▸ **WORK TO COMPLETE**: Down to the last line, transcribe the records verbatim and exclude the images.
═══ INPUT DATA
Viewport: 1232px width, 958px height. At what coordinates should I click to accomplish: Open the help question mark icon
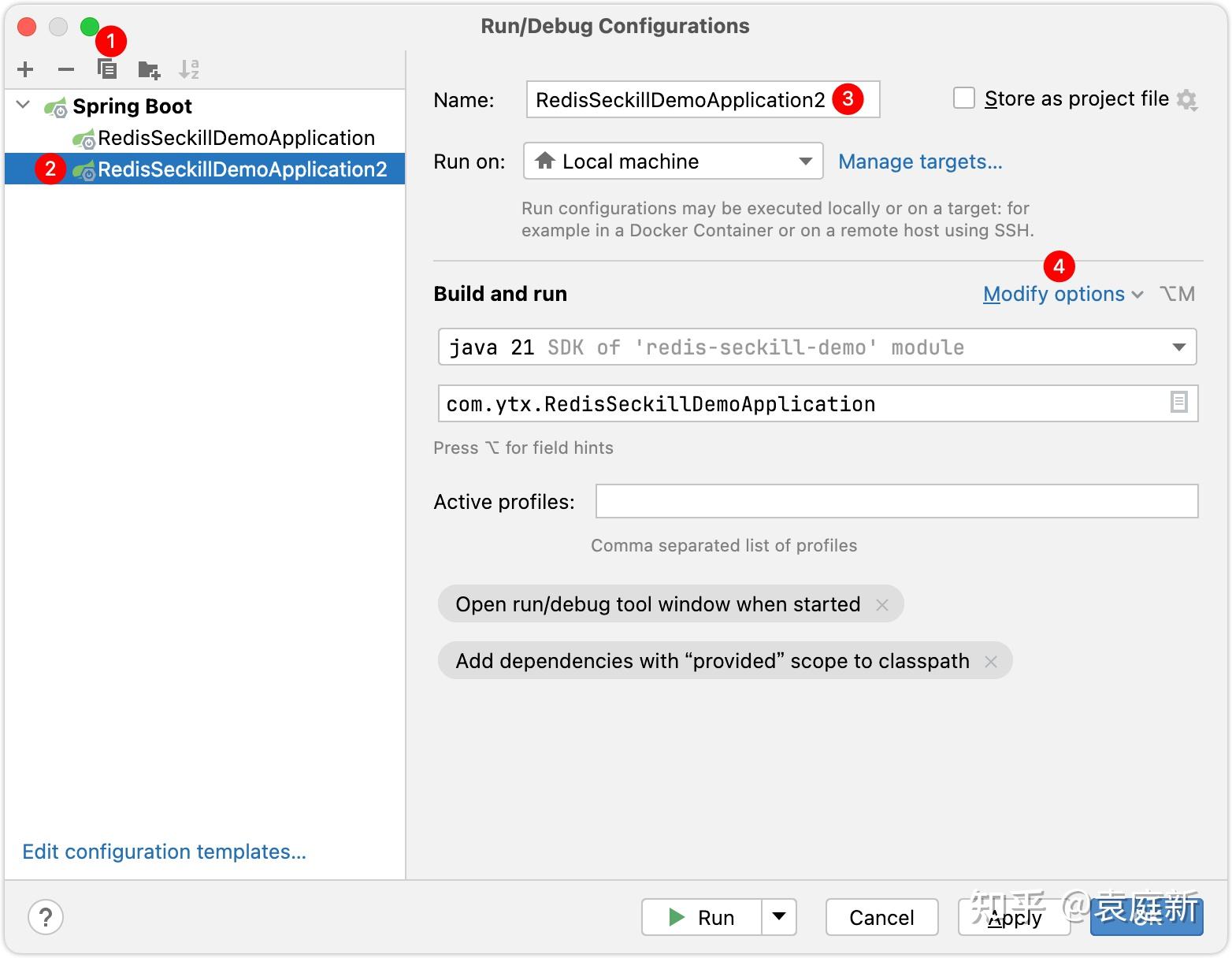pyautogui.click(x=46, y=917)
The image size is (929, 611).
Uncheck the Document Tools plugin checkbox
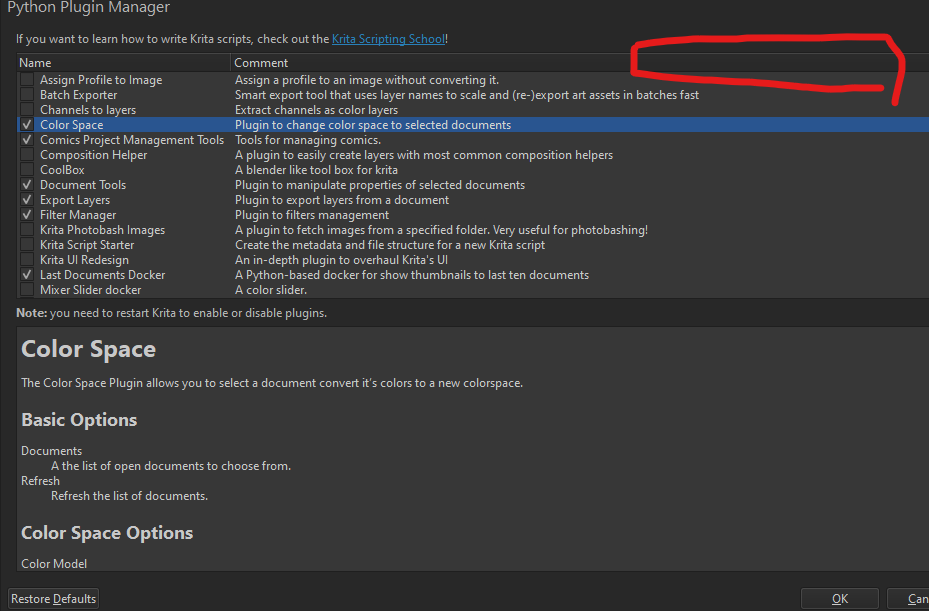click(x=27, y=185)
══════
▸ **RESPONSE TO THIS TASK**:
Viewport: 1232px width, 958px height. At what coordinates should I click to accomplish: Open the help question mark icon
pyautogui.click(x=46, y=917)
The image size is (929, 611).
Uncheck the Document Tools plugin checkbox
click(x=27, y=185)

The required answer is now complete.